Price per share isn’t everything
To be clear to all the retail investors that can’t read the market cap, its not 140 million or whatever small number it says on Yahoo Finance or TMX website. The real fully diluted market cap is a “HUGE” 1.13 billion. If you think just because it’s under $1 a share that its cheap, you’re in for a surprise. FSD currently has diluted over 1.5 billion shares outstanding. To call this a fat share structure is generous. This is a huge market cap for a company missing the all important SALES LICENSE. Without it they can’t even sell.
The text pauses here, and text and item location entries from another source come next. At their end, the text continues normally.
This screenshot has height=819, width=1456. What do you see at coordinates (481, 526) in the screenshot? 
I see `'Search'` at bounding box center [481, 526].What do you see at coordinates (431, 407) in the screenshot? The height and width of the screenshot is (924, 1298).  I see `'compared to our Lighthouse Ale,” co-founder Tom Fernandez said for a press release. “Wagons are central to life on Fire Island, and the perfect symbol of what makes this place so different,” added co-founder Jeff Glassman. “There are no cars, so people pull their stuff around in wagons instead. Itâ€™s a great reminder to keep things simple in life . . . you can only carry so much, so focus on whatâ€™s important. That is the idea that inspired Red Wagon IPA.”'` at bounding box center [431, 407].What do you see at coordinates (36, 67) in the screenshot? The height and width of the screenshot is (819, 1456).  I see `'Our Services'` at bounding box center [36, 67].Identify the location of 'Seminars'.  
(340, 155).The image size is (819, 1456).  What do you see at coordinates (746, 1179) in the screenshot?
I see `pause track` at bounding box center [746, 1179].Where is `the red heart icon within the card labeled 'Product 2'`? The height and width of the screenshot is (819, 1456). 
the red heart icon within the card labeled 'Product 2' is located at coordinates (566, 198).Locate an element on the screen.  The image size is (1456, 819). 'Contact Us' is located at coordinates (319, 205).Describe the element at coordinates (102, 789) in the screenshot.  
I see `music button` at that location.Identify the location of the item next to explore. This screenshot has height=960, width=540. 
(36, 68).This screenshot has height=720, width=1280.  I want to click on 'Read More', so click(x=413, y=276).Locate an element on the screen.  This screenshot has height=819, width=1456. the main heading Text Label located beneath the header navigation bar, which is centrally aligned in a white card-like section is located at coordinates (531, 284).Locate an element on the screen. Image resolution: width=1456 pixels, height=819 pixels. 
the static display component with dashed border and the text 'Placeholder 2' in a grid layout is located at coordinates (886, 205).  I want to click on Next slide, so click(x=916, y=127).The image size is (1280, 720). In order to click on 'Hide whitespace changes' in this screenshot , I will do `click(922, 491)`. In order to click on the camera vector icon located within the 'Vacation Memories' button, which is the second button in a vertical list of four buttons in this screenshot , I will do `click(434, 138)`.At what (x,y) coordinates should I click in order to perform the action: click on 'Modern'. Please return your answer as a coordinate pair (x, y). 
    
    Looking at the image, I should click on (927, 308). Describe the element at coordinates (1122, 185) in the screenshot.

The one thing we will say that this company has strong marketing and publicity. They invest a lot into gaining and maintaining a strong advertising presence on BNN Bloomberg and other related networks. For a company at this stage in a growing market, that alone is a red flag. The money spent promoting could be spent way better on growing the business.
Assets
The assets the company holds are reasonable but poor value for the price its trading at. One of their strongest assets is the old Kraft plant which they are converting; a which is well located to fulfilling sales. On the other hand however, it seems as though it will be rather expensive to produce from, versus a greenhouse or even a hybrid facility. What appeals to people is the high expansion targets, phase 1 at 820 000 sq.ft, and phase 2 a target of 3 896 000 sq.ft. This looks good on paper, but how attainable is it really? and how would they get the capital for this? On top of all of this, where would they sell all this weed to with little in the way of distribution deals, and hell, no license to let them sell? It’s a plus that they have a deal with Auxly, but the path to profitability is hard to envision, especially when trading at 1.13 billion fully diluted at the close today(Monday).
In comparision
At similar market caps, you have companies such as Hexo, Organigram, and Canntrust, all with significant production capabilities right now. HUGE on the other hand, has only around 4000 kg capacity. Right now, Hexo has over 20 000 kgs, Organigram over 30 000 kgs, and Canntrust over 40 000 kgs. All these companies have supply agreements with different provinces, international plans, and revenue right now. there is no way that HUGE should be trading at similar market caps, on a fully diluted scale. This is an example of buyer beware, and to be super careful, because with companies like this, they can go down just as fast as they ran up, especially with the fundamentals that don’t back it up.